● **Your task**:
Using the material below, work out how many lines contain the word "Jokowi". Reply with the number and nothing more.

(Working data Opens)

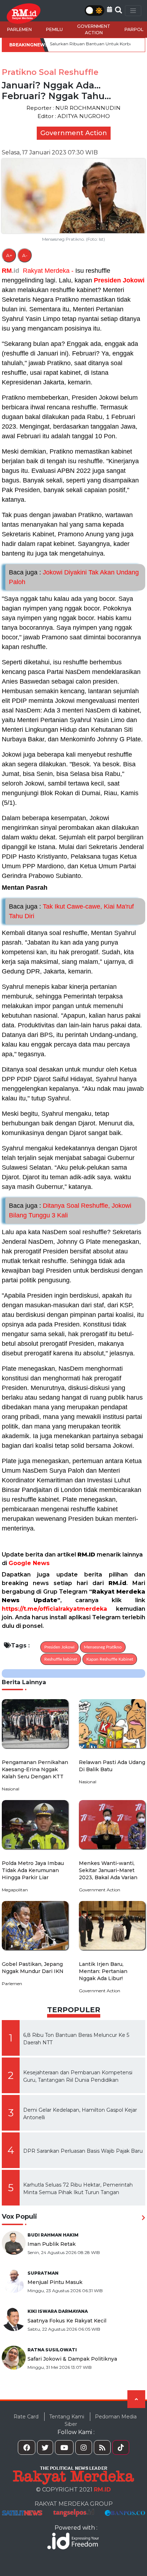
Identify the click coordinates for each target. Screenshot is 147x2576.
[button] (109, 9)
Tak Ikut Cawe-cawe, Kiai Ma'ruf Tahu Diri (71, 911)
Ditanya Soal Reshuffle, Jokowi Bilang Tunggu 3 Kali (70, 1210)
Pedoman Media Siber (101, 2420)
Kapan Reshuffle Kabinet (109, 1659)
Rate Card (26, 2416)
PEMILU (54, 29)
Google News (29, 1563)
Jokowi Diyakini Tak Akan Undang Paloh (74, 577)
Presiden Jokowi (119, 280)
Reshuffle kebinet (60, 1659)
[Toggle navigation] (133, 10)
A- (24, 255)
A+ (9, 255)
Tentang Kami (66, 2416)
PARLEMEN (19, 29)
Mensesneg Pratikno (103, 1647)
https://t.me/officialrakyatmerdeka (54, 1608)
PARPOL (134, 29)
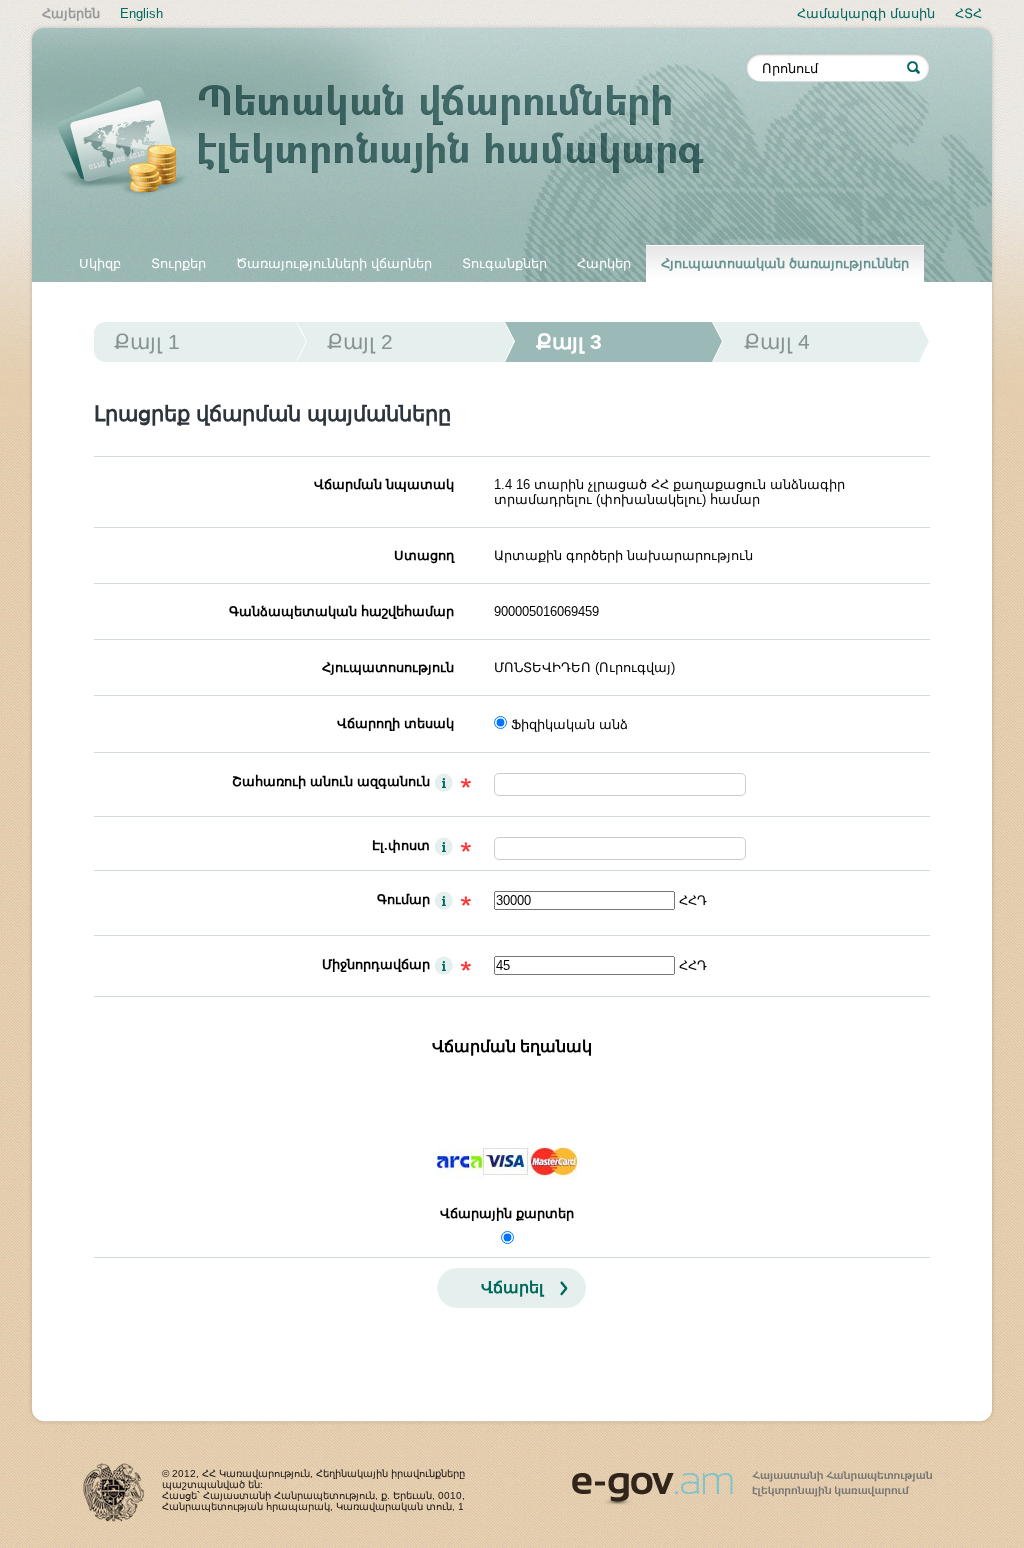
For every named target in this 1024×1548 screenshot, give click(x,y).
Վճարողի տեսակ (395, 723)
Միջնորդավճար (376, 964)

(Working data Closes)

● **Expected answer**:
3